■ Exercise ■
Copy out each of the items below word for word, without changing anything.

■ Data listing ■

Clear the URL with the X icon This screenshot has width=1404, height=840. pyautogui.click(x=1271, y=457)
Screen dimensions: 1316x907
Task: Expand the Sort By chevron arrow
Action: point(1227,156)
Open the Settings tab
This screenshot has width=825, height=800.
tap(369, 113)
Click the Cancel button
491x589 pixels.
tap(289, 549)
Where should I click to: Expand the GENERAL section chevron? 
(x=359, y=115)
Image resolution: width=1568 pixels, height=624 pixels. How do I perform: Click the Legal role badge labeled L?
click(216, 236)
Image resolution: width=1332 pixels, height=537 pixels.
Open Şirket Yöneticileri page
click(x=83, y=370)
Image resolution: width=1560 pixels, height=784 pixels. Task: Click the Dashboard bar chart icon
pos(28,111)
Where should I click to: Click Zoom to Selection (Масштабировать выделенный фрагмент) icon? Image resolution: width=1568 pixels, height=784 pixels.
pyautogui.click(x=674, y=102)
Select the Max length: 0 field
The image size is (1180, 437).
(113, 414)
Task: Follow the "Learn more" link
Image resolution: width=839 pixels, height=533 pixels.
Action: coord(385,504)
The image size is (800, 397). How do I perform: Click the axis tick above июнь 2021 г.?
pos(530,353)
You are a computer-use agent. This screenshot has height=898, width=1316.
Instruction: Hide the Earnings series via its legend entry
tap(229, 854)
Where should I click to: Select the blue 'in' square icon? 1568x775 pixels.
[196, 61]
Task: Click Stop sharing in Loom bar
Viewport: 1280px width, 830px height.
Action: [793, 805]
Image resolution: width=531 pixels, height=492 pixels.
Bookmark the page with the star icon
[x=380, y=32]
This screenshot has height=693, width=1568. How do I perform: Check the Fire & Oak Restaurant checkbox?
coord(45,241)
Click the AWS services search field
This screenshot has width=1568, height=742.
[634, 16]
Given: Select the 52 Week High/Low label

■ Result for this task ■
Clear the URL with the X icon This screenshot has width=1404, height=840. pyautogui.click(x=1271, y=457)
Screen dimensions: 1316x907
Task: Expand the Sort By chevron arrow
Action: point(1227,156)
Open the Settings tab
This screenshot has width=825, height=800.
tap(369, 113)
Click the Cancel button
491x589 pixels.
tap(289, 549)
Where should I click to: Expand the GENERAL section chevron? 
(x=359, y=115)
Image resolution: width=1568 pixels, height=624 pixels. How do I perform: Click the Legal role badge labeled L?
click(216, 236)
Image resolution: width=1332 pixels, height=537 pixels.
Open Şirket Yöneticileri page
click(x=83, y=370)
Image resolution: width=1560 pixels, height=784 pixels. Task: Click the Dashboard bar chart icon
pos(28,111)
Where should I click to: Click Zoom to Selection (Масштабировать выделенный фрагмент) icon? Image resolution: width=1568 pixels, height=784 pixels.
pyautogui.click(x=674, y=102)
Select the Max length: 0 field
The image size is (1180, 437).
(113, 414)
Task: Follow the "Learn more" link
Image resolution: width=839 pixels, height=533 pixels.
Action: coord(385,504)
The image size is (800, 397). How do I perform: Click the axis tick above июнь 2021 г.?
pos(530,353)
You are a computer-use agent. This screenshot has height=898, width=1316.
Instruction: Hide the Earnings series via its legend entry
tap(229, 854)
Where should I click to: Select the blue 'in' square icon? 1568x775 pixels.
[196, 61]
Task: Click Stop sharing in Loom bar
Viewport: 1280px width, 830px height.
Action: [793, 805]
Image resolution: width=531 pixels, height=492 pixels.
Bookmark the page with the star icon
[x=380, y=32]
This screenshot has height=693, width=1568. How do I perform: Check the Fire & Oak Restaurant checkbox?
coord(45,241)
Click the AWS services search field
This screenshot has width=1568, height=742.
[634, 16]
Given: Select the 52 Week High/Low label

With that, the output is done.